Nothing quite illustrates the current optimism in the strong authentication industry than the emergence of the numerous standards organizations and consortia pushing for open and universal protocols in different sectors. There is a sense right now that, specifically in the arena of biometrics, the time for the fracturing and compartmentalizing is over, pushed aside in favor of collaboration in a united effort to do away with passwords once and for all, in every area.
Yesterday, OASIS Open – a non-profit organization committed to the development, convergence and adoption of global information standards – announced that it has assigned Optimum Biometric Labs (OBL) to lead its newest international protocol. The newest OASIS Open initiative sets to create a standard for web services-based operational monitoring and reporting of biometric devices and services, with major aims to maintain maximum quality while keeping operational costs low.
Standards exist to allow for optimal interoperability, and in a landscape with so many major players, enterprise level customers are the ones who end up paying the price for technology that doesn’t speak the same language. The new OASIS standard will attack this head on, placing a focus on improving overall system quality and usability, while keeping an eye out for opportunities that will allow for the development of new ways to monetize service based business models.

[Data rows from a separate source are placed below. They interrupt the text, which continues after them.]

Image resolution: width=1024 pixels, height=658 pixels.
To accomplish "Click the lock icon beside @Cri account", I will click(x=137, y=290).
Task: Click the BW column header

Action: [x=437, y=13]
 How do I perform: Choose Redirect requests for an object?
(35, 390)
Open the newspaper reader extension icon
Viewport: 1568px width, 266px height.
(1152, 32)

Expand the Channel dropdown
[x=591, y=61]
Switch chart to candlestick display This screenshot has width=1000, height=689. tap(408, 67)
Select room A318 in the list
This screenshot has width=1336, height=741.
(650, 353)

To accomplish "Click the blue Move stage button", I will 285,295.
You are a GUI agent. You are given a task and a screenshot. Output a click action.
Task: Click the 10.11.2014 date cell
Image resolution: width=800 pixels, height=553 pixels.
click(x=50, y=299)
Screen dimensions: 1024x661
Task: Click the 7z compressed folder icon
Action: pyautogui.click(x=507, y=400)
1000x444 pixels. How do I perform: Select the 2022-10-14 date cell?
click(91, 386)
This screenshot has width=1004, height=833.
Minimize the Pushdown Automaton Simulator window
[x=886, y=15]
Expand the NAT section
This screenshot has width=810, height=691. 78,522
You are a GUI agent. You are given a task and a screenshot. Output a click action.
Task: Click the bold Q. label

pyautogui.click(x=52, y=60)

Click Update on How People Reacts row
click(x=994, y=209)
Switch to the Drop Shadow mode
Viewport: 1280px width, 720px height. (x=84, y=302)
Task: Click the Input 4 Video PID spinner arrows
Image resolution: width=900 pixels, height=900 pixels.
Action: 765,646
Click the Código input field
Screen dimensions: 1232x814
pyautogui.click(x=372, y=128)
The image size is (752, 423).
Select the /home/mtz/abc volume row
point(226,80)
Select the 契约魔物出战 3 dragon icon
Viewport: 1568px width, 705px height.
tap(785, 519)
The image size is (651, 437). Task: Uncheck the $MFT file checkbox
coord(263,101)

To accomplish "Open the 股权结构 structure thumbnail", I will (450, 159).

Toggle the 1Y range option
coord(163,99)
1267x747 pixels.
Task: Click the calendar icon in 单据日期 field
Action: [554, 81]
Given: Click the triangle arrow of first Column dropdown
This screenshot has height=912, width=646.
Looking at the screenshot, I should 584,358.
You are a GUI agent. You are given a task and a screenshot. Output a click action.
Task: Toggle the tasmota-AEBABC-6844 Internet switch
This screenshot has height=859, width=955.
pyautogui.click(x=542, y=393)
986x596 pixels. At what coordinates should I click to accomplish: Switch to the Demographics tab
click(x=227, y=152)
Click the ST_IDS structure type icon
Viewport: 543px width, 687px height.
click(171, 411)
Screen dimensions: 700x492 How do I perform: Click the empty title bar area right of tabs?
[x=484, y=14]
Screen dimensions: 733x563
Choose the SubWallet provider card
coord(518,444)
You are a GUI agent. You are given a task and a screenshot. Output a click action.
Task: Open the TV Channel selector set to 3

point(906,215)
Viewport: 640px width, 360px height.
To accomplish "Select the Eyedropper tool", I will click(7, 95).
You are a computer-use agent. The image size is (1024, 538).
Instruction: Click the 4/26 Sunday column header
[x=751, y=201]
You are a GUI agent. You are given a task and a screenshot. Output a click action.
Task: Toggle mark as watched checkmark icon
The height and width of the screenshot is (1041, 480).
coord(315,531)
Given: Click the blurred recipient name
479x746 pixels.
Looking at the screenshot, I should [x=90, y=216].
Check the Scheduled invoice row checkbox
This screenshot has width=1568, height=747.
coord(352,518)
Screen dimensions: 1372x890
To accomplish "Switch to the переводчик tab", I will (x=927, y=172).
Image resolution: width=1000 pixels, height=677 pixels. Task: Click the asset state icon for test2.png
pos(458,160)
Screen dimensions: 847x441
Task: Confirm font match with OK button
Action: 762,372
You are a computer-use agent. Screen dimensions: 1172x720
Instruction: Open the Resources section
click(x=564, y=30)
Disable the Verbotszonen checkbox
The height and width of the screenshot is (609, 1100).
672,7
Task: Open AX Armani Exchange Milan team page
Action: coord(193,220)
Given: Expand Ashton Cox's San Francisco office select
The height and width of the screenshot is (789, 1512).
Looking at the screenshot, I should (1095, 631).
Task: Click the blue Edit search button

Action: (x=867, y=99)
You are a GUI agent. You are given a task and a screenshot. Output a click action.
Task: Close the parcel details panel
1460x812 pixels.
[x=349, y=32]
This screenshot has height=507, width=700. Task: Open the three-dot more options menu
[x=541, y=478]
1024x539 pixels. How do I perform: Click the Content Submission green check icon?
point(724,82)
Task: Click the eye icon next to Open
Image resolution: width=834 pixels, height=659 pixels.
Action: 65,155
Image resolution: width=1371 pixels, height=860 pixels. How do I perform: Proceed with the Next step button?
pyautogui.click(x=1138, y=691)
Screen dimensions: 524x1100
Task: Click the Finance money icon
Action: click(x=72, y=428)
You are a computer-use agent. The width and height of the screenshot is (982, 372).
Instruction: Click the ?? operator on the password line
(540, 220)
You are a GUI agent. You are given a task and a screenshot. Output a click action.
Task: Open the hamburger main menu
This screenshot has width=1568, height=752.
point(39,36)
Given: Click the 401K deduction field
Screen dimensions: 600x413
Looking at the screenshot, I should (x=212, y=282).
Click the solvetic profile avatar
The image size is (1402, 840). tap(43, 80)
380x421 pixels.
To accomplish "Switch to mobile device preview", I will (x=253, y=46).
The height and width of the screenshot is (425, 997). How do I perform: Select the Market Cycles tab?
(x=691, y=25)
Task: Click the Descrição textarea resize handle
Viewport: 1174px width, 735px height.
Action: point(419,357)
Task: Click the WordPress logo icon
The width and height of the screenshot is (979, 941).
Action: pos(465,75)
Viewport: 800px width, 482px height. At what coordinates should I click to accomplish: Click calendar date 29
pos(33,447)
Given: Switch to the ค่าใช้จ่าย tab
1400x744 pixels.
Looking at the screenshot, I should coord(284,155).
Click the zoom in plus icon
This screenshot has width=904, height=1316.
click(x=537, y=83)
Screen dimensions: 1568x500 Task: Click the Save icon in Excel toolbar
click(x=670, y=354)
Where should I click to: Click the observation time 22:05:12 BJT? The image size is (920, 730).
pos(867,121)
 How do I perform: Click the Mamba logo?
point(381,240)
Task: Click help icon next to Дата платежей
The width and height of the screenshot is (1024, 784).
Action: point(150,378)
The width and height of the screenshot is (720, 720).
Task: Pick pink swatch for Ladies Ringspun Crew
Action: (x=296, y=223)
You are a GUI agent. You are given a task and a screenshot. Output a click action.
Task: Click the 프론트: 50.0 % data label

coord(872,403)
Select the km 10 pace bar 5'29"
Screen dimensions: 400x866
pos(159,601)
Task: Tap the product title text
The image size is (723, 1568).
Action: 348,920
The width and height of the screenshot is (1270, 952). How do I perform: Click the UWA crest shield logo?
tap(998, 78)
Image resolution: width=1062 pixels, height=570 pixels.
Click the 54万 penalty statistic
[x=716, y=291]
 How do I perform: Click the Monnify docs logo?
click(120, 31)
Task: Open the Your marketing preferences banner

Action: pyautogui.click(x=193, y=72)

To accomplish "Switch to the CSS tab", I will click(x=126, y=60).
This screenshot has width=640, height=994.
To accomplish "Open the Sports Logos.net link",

According to OBL the new standard will also allow adopters to remotely know the status of installation resources and prevent system or environment-related issues, identifying early warning signs and resolving issues before they become significant.
As with all standards having to do with technology as complex and vast in nature as biometrics and M2M (which this standard does directly) the people who truly end up benefiting most are the end users and business customers. With open protocol ensuring that a base minimum quality is observed and that users are constantly provided with the proper tools to implement their associated systems, there are plenty of reasons to be optimistic as we move into this year of suspected strong authentication proliferation.